[Pixel coordinate grounding data]
══════════
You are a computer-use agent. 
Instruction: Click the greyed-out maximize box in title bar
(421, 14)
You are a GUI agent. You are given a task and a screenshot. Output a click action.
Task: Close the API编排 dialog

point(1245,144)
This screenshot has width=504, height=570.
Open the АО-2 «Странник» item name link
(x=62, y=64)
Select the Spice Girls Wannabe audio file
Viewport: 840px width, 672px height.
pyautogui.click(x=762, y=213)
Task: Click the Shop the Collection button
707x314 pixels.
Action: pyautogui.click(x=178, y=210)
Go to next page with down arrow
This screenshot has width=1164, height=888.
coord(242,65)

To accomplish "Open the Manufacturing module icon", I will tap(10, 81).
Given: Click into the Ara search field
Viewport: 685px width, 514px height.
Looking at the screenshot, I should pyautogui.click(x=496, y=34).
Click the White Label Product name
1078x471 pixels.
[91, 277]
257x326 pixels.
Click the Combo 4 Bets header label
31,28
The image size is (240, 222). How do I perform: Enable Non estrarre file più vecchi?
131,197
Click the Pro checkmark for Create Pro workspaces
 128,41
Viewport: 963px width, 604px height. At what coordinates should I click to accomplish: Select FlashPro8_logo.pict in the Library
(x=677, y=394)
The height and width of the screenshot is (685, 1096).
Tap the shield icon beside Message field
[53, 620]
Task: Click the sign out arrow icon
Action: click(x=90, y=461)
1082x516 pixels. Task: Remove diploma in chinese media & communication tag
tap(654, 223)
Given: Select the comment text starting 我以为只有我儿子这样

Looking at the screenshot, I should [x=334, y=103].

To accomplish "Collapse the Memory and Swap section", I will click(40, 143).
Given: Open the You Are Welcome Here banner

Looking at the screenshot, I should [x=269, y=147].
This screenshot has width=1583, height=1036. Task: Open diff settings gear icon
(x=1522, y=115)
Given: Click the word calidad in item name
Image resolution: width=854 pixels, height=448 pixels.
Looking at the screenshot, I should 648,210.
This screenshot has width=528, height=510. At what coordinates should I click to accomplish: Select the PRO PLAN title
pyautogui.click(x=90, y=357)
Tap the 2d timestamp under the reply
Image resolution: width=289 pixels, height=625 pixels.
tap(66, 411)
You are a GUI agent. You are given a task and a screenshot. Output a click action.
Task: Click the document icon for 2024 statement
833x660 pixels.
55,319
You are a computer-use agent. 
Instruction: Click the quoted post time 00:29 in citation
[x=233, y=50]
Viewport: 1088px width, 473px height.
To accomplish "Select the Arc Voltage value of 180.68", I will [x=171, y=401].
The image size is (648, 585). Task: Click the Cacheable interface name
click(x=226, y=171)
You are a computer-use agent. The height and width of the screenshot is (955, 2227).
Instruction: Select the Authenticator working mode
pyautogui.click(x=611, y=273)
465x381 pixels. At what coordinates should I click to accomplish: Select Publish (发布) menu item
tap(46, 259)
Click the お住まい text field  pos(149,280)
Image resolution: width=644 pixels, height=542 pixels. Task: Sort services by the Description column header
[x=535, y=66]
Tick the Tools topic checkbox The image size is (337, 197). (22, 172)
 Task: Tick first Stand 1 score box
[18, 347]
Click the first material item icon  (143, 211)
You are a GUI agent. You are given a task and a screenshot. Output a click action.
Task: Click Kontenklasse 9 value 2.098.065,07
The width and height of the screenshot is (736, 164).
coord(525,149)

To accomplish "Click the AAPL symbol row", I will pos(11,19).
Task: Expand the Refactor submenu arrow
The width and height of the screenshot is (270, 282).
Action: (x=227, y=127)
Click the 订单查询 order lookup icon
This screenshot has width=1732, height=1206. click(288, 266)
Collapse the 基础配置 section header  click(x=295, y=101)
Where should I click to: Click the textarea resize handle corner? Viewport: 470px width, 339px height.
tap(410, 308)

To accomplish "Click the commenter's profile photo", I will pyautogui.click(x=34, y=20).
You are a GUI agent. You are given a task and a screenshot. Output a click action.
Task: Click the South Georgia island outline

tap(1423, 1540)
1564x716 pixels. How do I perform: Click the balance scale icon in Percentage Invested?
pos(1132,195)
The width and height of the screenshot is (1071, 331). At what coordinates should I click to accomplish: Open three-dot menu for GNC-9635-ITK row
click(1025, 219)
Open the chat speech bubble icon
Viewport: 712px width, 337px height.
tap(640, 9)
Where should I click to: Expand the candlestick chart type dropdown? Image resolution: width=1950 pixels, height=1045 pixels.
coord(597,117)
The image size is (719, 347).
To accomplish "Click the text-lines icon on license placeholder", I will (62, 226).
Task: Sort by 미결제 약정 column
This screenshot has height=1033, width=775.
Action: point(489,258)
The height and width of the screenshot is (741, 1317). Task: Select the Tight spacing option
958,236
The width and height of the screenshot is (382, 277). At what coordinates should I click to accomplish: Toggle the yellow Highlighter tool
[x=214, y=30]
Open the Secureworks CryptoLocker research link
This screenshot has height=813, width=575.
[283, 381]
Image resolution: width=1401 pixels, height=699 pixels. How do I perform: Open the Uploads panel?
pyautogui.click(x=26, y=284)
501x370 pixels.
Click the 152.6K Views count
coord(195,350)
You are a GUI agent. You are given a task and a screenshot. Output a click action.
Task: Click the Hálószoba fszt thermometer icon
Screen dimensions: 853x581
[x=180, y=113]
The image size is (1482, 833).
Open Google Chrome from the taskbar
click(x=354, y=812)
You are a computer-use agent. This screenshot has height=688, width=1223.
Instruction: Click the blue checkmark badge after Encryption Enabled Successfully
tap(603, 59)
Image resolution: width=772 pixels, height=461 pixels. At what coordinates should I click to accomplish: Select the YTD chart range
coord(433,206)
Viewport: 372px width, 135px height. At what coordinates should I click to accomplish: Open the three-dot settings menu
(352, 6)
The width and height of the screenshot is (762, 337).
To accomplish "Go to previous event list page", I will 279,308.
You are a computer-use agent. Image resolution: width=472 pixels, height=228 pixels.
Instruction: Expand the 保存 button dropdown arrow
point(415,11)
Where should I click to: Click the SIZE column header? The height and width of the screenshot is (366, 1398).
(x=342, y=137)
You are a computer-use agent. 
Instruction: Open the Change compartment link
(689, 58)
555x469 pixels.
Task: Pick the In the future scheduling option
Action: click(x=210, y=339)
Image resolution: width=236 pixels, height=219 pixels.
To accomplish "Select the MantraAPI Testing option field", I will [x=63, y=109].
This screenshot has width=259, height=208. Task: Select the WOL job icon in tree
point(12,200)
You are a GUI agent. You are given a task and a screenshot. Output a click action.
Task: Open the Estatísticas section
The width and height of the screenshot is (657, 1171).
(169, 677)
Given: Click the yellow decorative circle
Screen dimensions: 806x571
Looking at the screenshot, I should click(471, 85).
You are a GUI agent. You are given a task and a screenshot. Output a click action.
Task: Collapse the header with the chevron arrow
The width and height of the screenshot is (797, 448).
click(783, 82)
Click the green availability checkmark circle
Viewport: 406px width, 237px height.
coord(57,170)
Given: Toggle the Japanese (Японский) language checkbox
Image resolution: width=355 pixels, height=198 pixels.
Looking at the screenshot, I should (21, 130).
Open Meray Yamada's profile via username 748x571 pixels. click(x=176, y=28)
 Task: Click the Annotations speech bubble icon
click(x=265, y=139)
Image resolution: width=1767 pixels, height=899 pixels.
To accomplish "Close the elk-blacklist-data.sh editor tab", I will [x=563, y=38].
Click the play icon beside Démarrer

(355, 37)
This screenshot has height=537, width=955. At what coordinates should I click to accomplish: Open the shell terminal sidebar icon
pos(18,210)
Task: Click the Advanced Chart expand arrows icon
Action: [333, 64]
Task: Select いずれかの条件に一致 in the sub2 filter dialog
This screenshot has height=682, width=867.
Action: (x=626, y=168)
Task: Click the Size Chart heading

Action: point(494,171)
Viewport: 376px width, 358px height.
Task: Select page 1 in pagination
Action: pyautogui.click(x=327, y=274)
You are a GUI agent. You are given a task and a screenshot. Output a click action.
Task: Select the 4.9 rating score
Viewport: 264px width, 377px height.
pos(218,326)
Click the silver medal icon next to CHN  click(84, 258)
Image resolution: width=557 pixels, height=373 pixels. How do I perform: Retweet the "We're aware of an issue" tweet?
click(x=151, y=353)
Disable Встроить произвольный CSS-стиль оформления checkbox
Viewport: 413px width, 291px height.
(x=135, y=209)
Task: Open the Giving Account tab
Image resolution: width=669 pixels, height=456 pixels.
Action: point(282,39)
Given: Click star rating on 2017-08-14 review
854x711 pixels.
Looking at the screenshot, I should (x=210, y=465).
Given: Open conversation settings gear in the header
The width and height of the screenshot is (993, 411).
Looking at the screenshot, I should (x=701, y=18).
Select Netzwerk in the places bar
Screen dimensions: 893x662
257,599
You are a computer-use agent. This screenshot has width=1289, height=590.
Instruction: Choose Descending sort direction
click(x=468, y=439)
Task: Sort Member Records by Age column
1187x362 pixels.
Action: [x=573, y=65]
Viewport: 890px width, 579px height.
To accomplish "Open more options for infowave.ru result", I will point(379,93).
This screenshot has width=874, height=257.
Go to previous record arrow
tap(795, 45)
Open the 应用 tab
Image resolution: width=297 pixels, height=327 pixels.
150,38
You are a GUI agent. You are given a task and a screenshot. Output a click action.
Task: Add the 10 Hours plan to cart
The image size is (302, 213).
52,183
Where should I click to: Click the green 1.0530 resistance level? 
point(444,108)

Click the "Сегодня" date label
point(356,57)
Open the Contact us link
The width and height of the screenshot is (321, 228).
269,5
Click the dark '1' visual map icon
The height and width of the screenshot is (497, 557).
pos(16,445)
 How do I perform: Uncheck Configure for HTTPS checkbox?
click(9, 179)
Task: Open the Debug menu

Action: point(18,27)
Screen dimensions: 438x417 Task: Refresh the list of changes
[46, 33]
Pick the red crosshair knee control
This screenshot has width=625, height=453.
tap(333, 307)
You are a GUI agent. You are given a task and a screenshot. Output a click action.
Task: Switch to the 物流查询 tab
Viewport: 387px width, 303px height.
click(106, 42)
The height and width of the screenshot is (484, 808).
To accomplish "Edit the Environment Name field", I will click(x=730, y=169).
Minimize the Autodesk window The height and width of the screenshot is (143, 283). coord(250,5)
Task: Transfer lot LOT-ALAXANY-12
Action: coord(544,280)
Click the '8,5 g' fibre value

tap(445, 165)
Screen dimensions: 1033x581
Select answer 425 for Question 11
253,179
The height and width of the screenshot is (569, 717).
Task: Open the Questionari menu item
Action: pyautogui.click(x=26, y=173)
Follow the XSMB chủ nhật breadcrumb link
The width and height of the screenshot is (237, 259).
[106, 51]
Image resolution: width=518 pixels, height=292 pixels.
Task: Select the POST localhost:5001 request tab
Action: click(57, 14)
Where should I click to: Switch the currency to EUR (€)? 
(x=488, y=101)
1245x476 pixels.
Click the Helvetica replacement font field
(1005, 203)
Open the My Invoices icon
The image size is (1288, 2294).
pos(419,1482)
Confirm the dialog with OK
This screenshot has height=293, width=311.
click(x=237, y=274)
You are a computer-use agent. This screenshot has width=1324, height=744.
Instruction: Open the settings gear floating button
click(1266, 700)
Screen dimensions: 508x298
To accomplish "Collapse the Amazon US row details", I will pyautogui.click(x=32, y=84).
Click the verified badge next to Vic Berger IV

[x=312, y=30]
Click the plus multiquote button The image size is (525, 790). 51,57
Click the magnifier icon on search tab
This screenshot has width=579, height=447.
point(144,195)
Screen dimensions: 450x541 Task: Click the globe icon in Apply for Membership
══════════
• Requirement:
Using the records, find the number of lines in which the string "profile" occurs. Reply with that number alone.

• Result for this exercise:
2